“From the standpoint of simple utility and economy, the pleasure car is still a very long way from the ideal state,” stated an anonymous auto expert in a 1907 New York magazine. The publication was directed to the auto business and to any readers in the public sector who might have held an interest in the automotive craze that was growing by leaps and bounds in America.
Up to 1907, the American automobile business had little to mimic along its track except what had taken place in the late 1890s in Europe. In the earliest years, there were very few automobiles in Europe or elsewhere that were meant to be owned by people in the lower economic rungs of society. These were not necessarily the poor but the less privileged in an era when installment purchasing was more a hope than a widespread reality. So, quite naturally, automobiles were geared toward those who could outright pay for them — the upper class and a rising middle class. Thus, the subject of “simple utility and economy” were not necessarily front-line thinking by car makers.
Let’s clear the air on one thing right away. A successful car maker in 1907 was able to survive on profits from a few hundred cars. This was dependant on wise fiscal management and good craftsmanship coupled with viable orders and a delivery outlet (later called dealerships). The vastly successful car maker could boast of 1000 or more cars being made and sold in a given year. Let’s also realize that the majority of the multitude of car makers that came and went up to 1907 were regional in scope and in thinking. Such was the way businesses burst forth to bloom in 1907.
Sadly, some of those blooms were pretty for a time until reality settled in. Often bills were not met by all car makers. Vehicles failed due to poor design, untested features and lack of support for repairs. Much like the burgeoning personal computer trade in its infancy, buyers had to rely on their own initiative and a scanty operator’s manual to work out their horseless carriage’s technical problems. That’s the way it was in the 1907 era when “get out and get under” to fix your automobile was widespread.
Servicing facilities were few. Most often the “mechanics” were self trained or learned their work through correspondence courses by the likes of A.L. Dyke, who invented the concept for the car business and was a resultant big-time success with it.

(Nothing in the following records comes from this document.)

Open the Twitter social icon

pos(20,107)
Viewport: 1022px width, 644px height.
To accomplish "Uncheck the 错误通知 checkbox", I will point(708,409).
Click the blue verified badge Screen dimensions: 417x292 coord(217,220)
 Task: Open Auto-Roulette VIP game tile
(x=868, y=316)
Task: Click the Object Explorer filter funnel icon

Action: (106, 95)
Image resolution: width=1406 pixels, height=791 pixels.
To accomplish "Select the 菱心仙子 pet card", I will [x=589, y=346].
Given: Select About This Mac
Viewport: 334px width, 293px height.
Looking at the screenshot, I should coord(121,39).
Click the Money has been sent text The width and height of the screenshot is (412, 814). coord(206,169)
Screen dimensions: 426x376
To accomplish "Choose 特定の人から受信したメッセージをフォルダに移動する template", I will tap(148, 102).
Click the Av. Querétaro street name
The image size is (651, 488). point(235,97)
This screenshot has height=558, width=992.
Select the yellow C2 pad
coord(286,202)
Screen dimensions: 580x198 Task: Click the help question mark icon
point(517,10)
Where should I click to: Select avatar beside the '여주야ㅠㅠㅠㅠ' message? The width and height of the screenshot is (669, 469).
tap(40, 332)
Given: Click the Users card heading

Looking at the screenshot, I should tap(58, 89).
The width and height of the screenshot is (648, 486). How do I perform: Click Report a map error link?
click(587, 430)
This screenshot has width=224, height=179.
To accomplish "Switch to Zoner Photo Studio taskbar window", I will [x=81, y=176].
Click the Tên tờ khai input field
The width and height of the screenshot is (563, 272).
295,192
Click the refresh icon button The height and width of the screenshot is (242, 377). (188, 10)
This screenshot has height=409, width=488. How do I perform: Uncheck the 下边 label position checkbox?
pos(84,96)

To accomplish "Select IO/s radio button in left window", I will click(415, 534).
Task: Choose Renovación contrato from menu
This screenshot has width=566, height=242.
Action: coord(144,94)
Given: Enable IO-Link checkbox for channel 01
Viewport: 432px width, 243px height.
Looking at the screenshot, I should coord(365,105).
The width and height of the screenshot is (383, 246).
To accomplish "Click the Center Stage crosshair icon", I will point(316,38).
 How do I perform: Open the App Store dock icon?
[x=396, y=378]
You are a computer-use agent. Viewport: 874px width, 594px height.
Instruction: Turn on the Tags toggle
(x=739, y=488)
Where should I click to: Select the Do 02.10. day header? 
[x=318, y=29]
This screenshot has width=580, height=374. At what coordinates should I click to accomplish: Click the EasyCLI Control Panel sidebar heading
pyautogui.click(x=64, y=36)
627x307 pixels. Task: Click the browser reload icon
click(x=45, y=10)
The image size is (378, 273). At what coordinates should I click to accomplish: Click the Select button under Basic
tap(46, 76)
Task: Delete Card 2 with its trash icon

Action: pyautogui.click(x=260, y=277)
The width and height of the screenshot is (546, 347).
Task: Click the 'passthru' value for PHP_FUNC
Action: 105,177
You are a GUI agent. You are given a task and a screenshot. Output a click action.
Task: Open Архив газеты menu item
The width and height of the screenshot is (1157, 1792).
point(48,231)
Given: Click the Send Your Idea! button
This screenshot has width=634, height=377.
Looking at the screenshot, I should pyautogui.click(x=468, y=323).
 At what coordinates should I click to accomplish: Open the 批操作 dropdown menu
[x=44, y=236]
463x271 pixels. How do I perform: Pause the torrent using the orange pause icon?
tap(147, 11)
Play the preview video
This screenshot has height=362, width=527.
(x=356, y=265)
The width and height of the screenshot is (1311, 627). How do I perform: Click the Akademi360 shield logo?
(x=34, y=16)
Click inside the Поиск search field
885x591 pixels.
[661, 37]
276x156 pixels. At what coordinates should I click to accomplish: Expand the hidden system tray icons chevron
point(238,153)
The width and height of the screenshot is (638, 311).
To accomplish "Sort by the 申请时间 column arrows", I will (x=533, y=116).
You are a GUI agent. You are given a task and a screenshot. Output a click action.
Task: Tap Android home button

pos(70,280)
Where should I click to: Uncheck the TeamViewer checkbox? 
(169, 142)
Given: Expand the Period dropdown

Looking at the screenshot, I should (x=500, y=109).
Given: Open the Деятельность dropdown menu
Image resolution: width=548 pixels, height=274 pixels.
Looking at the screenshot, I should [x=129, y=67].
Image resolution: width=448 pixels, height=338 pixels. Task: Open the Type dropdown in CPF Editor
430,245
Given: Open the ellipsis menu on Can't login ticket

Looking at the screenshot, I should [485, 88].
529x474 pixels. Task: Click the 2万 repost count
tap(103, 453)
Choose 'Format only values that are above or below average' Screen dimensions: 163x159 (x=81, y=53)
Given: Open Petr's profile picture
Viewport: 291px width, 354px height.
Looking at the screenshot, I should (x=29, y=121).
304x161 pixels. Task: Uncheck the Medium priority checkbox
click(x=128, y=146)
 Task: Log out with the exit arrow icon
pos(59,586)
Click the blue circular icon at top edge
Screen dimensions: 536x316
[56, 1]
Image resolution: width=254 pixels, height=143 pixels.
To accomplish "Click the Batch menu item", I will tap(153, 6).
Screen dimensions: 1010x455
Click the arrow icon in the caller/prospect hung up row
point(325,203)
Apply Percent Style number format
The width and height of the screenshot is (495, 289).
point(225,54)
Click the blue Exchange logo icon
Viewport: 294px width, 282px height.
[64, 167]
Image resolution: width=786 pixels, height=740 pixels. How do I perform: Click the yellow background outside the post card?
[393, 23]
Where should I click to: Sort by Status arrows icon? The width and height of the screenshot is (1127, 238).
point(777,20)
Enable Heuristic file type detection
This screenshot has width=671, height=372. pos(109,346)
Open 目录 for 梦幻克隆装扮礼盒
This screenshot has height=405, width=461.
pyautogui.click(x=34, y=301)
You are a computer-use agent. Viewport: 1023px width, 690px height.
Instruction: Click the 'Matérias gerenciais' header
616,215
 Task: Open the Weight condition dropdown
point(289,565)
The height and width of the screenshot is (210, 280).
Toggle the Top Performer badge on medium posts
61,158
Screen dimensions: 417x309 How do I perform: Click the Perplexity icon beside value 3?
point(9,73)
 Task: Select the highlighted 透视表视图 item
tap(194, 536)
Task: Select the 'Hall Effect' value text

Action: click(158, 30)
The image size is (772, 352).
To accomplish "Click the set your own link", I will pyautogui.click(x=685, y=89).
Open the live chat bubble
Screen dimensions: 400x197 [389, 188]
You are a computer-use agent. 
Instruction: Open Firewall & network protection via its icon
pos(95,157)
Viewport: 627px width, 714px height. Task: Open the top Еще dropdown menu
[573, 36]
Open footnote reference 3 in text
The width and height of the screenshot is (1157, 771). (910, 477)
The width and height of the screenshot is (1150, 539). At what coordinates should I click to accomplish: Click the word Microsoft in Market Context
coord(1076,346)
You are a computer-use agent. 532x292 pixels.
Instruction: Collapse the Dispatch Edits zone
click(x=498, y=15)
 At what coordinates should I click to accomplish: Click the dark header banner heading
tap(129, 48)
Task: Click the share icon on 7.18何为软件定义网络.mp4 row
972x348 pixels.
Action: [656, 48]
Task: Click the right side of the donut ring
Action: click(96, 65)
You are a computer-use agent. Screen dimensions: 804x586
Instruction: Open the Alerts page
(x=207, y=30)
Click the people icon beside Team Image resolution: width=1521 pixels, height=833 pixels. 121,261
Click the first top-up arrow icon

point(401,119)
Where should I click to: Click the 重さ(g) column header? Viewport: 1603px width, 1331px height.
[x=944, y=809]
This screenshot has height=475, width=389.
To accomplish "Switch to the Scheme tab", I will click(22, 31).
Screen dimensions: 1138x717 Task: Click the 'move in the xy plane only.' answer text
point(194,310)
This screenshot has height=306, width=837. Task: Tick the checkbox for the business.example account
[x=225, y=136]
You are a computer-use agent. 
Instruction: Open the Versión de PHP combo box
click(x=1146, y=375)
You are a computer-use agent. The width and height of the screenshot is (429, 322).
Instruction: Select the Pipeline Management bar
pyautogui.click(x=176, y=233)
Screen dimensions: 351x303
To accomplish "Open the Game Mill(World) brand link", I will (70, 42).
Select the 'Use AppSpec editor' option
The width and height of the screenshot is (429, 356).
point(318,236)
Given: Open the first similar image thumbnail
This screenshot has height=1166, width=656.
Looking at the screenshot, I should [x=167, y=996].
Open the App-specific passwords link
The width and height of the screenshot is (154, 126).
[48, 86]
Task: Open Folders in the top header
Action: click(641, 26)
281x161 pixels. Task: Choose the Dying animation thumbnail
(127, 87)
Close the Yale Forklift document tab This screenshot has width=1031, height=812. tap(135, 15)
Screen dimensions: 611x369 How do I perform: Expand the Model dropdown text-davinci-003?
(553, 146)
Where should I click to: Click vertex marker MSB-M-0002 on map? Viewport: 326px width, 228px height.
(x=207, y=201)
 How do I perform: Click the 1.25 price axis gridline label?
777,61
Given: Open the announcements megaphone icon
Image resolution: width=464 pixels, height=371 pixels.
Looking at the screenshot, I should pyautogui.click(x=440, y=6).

The astute observer who is mentioned at the beginning of this article continued his commentary: “Whatever may be said of its success mechanically, or in praise of its performance on the road, the fact remains that the ‘tonnage’ of machinery per passenger required to accomplish the happy result is still very great, while the relative amount of space given over to the mechanism and driver and the passengers is about equally out of proportion.”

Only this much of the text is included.